#### Your assignment:
In the material below, how many lines contain the string "screenshot"? Reply with the number only.

#### Supplied records:
#####
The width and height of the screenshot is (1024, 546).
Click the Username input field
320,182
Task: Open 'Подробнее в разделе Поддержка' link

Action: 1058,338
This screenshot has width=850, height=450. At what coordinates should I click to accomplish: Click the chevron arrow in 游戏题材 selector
#####
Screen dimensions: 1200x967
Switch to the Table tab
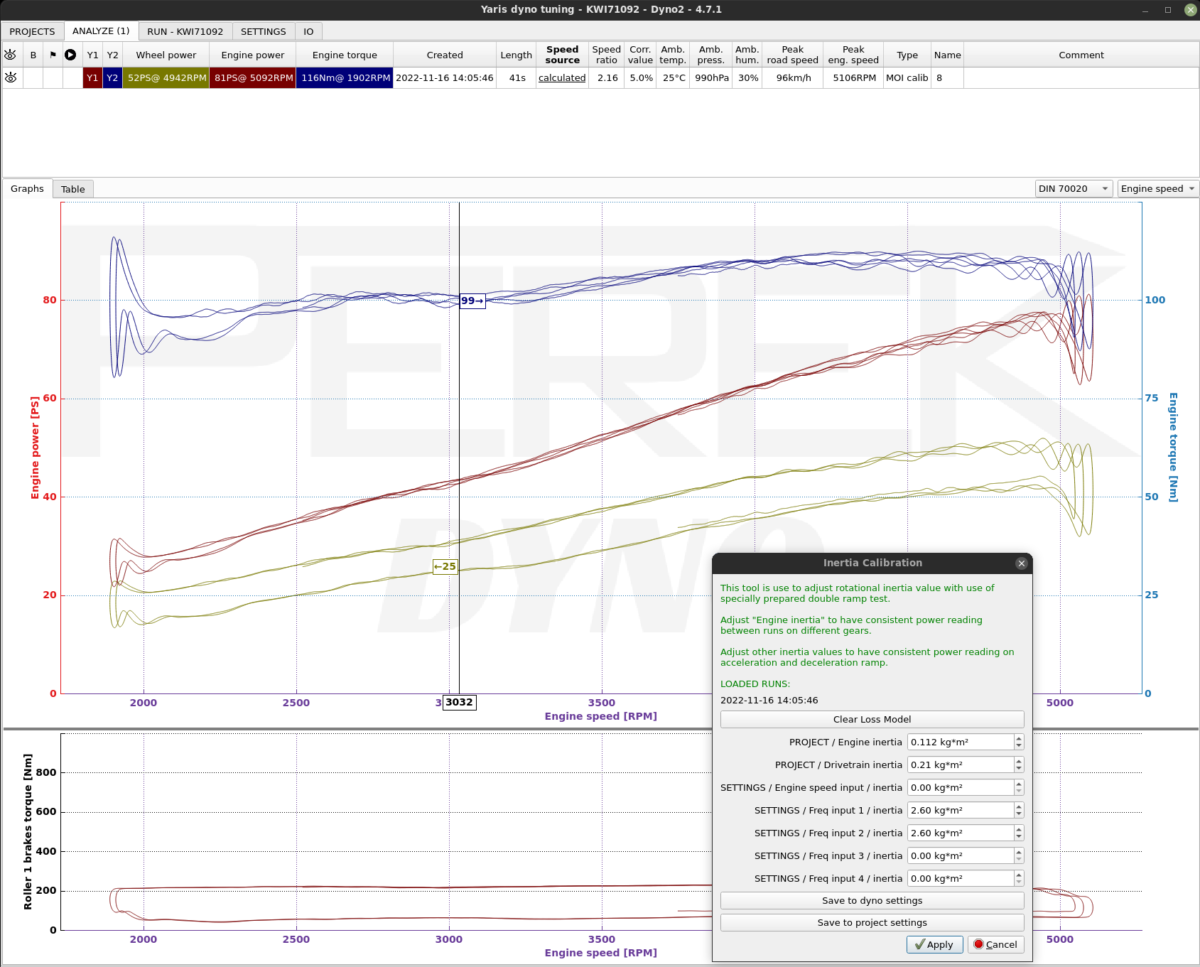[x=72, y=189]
#####
#### Solution for this exercise:
2